Fate attenzione a non abbassare troppo Dio al nostro livello.
Dio rimane trascendenza assoluta, ed io riconosco la sua maestà con un atto di fede, che si accompagna anche, finchè sono nel corpo, con espressioni e gestualità fisiche, che hanno la loro importanza.
Venendo in chiesa, ad esempio, riconosco la presenza di Dio nel Santissimo Sacramento e mi inchino con una genuflessione. Magari molti di voi non la fanno perchè siete anziani e se vi genuflettete rimanete per terra e non vi rialzate più. Ma se non la fate con il ginocchio, la genuflessione bisogna farla con l’anima. La noncuranza davanti a Dio è una cosa penosa.
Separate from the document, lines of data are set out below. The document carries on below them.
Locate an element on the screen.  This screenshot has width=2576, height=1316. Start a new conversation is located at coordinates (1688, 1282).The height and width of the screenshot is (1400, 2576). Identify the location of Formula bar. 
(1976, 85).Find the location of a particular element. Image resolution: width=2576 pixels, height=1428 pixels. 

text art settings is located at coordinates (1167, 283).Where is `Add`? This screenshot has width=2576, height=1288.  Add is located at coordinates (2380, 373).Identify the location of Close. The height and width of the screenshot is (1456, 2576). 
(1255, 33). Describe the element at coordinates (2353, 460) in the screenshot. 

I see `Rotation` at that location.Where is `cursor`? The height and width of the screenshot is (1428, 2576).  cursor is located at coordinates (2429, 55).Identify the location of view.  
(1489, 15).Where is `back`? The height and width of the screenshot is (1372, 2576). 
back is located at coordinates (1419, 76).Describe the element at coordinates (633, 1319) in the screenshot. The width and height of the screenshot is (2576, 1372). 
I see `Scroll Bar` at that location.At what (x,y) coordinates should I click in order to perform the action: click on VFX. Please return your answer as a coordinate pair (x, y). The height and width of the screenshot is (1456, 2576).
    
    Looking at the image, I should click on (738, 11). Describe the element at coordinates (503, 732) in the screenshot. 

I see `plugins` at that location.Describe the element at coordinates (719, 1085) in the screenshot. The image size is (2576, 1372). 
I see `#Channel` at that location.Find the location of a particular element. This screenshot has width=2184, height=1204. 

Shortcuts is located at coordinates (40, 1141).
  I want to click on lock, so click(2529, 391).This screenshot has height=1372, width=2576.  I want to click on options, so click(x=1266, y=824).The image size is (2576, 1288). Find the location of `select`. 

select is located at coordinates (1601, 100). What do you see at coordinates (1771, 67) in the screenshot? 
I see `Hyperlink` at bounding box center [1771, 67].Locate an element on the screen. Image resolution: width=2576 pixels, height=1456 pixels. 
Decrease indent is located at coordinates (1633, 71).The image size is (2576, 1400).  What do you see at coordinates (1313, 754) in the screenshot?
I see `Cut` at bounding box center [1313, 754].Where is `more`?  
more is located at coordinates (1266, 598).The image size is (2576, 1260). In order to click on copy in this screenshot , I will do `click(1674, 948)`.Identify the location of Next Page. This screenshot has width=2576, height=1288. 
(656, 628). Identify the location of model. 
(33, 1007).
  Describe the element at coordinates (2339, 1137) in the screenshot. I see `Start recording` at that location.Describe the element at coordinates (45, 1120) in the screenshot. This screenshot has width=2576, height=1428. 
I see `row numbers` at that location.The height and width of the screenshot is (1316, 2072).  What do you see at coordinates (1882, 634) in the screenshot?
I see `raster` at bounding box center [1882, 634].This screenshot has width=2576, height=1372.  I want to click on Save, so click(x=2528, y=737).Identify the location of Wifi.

Una volta a Bologna, in una cappella in cui vi era il Santissimo Sacramento solennemente esposto, vidi questa scena: entrò un anziano signore con il bastone e il cappello; il suo modo di incedere era lento, solenne. C’era una suora di là della grata che faceva l’adorazione; l’uomo le venne davanti, mise adagio il bastone da una parte, si mise lentamente in ginocchio.
“Ora questo non si tira più su” – pensai. Invece, una volta in ginocchio, si piegò fino a toccare terra con la fronte. Stette così più di un minuto, poi si sollevò pacatamente, si rimise in piedi e stette così ritto ancora qualche minuto, poi se ne andò.
Non avevo mai visto una scena più solenne di questa.
Mi bastò il gesto dell’anziano per capire la riverenza con cui quest’uomo si metteva alla presenza di Dio; eppure c’era la suora inginocchiata lì da tempo, ma forse dalla suora i gesti di devozione ce li aspettiamo e non fanno effetto … Ma quanto fece quell’uomo è ancora scolpito nella mia memoria.
La liturgia è piena di gesti. Se li facessimo con coscienza e solennità, come ci aiuterebbero!
Il rispetto si accompagna all’affetto, perchè chi ama realmente il prossimo gli usa anche riverenza.
Non ricordo quale santo, ma so di uno che si faceva continuamente il segno della croce per ogni cosa che doveva dire o fare, faceva precedere tutto da un segno di croce, e ciò significava per lui voler mettere il sigillo di Dio nelle sue azioni, ricordarsi di Lui, fare un gesto che fosse significativo sia per lui che per Dio, un gesto appunto di amore.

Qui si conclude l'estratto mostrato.